Exercise goal –
Range to reproduce from the entries below: the line with "Sell (646, 84)", the line with "Feedback (735, 2296)", and every line in between. Give them exactly and give nothing else.

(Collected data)
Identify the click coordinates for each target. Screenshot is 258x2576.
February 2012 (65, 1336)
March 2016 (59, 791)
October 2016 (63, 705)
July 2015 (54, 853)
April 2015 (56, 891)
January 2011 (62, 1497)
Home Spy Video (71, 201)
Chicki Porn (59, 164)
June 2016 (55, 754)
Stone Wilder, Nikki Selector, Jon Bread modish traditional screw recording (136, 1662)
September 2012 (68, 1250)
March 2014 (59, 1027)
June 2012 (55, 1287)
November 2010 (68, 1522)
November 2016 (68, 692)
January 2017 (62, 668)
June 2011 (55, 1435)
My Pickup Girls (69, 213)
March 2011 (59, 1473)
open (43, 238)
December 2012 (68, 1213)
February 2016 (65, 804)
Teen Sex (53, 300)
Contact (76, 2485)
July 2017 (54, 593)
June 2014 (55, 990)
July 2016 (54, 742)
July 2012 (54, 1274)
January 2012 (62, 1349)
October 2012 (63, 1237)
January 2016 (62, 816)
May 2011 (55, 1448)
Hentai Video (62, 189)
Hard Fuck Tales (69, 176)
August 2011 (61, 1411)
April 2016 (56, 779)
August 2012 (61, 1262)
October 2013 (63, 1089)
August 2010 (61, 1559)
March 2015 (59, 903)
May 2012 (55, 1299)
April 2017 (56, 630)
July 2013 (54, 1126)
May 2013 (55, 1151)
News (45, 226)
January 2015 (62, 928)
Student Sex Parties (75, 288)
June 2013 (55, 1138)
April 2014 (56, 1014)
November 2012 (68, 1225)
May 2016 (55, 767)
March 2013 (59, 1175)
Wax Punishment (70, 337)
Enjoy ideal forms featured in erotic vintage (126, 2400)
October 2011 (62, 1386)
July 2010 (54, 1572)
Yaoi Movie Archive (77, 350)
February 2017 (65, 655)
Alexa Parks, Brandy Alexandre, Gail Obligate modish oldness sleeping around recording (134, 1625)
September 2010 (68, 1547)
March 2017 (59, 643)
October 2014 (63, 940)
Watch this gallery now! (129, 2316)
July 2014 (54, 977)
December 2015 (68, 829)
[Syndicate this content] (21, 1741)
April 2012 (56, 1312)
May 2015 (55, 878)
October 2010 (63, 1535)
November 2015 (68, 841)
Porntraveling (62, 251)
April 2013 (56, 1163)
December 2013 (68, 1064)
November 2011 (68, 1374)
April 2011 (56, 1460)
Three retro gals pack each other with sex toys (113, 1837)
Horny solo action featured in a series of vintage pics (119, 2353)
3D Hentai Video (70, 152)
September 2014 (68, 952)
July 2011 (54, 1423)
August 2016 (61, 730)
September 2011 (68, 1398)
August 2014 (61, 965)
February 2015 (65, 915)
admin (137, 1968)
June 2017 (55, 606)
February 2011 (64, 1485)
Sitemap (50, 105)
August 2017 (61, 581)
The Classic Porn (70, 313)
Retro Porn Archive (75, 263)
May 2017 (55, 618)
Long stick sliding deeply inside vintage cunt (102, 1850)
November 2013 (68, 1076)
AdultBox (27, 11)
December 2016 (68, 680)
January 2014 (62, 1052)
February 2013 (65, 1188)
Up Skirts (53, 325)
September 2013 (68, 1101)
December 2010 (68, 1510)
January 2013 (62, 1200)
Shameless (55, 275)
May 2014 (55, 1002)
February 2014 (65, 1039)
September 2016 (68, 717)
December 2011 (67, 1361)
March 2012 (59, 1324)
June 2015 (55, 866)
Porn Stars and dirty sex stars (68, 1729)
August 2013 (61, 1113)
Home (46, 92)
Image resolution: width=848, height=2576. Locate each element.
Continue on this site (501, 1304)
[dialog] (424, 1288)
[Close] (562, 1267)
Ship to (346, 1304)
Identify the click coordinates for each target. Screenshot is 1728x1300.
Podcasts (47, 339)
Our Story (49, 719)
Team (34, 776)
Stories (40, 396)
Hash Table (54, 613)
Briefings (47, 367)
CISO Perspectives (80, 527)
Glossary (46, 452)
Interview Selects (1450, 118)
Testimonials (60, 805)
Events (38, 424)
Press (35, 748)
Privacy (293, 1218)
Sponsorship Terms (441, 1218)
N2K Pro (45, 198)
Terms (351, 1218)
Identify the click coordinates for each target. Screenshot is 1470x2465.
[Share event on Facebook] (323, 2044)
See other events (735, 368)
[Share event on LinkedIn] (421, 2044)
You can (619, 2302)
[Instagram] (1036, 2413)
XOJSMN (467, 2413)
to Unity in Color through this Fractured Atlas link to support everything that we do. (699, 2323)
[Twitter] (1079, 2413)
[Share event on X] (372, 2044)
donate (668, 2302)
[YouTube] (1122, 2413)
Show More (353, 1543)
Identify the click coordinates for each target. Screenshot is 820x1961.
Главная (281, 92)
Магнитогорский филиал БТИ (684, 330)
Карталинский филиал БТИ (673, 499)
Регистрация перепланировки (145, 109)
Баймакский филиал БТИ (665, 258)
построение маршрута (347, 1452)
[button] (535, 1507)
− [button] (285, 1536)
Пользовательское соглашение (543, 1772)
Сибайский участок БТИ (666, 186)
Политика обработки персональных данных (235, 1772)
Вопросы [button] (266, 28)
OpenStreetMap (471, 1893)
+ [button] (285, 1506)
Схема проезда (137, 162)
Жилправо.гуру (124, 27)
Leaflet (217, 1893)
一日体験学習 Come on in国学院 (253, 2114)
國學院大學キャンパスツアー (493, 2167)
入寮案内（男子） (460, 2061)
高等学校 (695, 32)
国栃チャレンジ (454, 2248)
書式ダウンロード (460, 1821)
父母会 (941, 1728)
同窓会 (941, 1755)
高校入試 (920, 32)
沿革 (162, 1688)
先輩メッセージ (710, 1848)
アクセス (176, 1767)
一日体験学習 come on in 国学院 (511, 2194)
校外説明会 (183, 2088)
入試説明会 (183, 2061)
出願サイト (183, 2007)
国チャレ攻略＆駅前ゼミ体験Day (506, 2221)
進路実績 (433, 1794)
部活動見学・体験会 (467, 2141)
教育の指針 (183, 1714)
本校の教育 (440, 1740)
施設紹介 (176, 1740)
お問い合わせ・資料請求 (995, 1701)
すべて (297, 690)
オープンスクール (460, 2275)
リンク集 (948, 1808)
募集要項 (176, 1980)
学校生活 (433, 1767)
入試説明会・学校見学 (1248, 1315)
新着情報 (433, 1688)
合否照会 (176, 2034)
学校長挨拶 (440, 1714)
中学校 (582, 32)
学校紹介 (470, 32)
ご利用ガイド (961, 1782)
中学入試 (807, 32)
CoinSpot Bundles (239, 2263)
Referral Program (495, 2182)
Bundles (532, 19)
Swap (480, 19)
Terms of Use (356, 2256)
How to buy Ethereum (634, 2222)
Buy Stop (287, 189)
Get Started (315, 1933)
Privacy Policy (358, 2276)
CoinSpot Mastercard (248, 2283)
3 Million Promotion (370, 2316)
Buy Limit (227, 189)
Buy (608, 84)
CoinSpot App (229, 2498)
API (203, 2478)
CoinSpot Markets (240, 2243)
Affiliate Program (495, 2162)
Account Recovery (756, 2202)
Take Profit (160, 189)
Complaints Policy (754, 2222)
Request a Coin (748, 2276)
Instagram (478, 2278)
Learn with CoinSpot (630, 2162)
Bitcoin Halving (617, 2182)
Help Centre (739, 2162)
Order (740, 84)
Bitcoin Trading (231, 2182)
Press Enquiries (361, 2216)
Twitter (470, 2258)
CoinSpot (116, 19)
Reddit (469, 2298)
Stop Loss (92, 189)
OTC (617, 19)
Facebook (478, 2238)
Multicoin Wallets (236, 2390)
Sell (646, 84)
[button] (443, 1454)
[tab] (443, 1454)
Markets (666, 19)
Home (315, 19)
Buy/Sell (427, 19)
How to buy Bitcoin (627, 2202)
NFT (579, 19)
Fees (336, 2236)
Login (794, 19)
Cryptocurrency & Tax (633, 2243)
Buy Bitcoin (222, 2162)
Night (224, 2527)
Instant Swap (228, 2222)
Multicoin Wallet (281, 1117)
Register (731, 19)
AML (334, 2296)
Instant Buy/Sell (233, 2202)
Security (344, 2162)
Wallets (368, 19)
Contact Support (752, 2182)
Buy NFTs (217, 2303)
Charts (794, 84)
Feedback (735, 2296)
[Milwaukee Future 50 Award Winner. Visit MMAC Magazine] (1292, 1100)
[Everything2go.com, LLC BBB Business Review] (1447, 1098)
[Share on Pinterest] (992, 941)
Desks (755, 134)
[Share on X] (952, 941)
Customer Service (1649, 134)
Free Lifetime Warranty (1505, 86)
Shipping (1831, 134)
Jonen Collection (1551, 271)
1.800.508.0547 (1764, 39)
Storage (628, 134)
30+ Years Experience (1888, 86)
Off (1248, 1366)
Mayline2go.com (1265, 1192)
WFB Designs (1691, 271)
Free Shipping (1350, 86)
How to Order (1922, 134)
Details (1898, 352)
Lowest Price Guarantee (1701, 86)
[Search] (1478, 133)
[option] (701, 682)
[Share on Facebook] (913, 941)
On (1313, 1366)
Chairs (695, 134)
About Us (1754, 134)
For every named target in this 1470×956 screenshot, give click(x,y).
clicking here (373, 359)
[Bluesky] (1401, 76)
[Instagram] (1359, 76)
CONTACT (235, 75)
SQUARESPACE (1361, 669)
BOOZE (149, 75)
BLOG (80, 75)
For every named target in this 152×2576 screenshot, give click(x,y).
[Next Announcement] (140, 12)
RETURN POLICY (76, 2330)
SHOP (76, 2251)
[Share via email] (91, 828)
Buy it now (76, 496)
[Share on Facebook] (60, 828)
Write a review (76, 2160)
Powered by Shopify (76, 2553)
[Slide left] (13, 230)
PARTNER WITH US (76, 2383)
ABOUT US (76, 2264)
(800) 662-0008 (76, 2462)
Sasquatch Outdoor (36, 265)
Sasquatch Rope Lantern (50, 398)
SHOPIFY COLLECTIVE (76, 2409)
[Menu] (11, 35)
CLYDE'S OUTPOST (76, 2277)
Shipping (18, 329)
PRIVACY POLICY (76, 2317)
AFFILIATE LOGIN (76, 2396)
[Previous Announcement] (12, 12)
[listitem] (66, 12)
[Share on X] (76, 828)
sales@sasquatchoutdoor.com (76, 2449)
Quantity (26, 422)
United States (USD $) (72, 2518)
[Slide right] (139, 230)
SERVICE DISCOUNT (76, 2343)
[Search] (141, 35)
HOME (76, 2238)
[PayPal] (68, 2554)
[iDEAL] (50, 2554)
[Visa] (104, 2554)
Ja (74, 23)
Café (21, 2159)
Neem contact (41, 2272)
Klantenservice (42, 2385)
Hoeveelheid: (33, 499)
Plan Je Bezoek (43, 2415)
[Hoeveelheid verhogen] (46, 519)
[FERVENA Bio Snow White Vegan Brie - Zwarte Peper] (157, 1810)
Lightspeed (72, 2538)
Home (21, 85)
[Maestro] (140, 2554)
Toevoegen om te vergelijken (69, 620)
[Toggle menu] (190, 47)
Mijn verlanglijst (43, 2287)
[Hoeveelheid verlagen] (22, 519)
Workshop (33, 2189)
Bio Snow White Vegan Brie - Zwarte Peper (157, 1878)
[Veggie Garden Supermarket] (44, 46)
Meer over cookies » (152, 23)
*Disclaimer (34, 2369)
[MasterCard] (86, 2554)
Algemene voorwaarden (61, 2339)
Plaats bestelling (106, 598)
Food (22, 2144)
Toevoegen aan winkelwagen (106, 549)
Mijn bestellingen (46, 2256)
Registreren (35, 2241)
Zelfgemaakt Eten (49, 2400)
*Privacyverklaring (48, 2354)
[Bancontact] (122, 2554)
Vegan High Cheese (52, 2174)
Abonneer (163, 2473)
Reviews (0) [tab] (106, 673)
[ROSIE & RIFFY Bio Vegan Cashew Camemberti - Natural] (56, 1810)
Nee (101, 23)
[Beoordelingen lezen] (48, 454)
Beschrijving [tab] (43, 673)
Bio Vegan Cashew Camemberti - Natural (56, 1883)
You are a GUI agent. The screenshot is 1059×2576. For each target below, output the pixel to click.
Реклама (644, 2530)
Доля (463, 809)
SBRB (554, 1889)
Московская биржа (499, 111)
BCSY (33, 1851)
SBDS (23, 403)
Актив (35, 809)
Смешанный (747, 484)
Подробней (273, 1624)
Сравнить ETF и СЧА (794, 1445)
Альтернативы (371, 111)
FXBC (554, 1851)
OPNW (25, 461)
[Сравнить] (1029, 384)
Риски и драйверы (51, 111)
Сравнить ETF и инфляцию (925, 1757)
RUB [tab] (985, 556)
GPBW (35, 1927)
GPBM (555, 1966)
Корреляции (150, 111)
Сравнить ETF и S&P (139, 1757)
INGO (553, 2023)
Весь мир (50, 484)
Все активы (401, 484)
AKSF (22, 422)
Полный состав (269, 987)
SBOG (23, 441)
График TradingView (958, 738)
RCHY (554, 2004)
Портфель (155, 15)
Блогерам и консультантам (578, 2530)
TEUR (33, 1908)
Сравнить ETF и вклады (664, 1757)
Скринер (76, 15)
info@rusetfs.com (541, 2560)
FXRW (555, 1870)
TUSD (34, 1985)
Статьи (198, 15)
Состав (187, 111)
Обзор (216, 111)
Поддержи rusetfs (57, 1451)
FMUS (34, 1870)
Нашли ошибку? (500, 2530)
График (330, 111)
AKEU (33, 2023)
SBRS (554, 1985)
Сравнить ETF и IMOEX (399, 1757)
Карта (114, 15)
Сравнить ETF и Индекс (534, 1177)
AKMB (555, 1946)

Finished exercise –
Sell (646, 84)
[button] (443, 1454)
[tab] (443, 1454)
Markets (666, 19)
Home (315, 19)
Buy/Sell (427, 19)
How to buy Bitcoin (627, 2202)
NFT (579, 19)
Fees (336, 2236)
Login (794, 19)
Cryptocurrency & Tax (633, 2243)
Buy Bitcoin (222, 2162)
Night (224, 2527)
Instant Swap (228, 2222)
Multicoin Wallet (281, 1117)
Register (731, 19)
AML (334, 2296)
Instant Buy/Sell (233, 2202)
Security (344, 2162)
Wallets (368, 19)
Contact Support (752, 2182)
Buy NFTs (217, 2303)
Charts (794, 84)
Feedback (735, 2296)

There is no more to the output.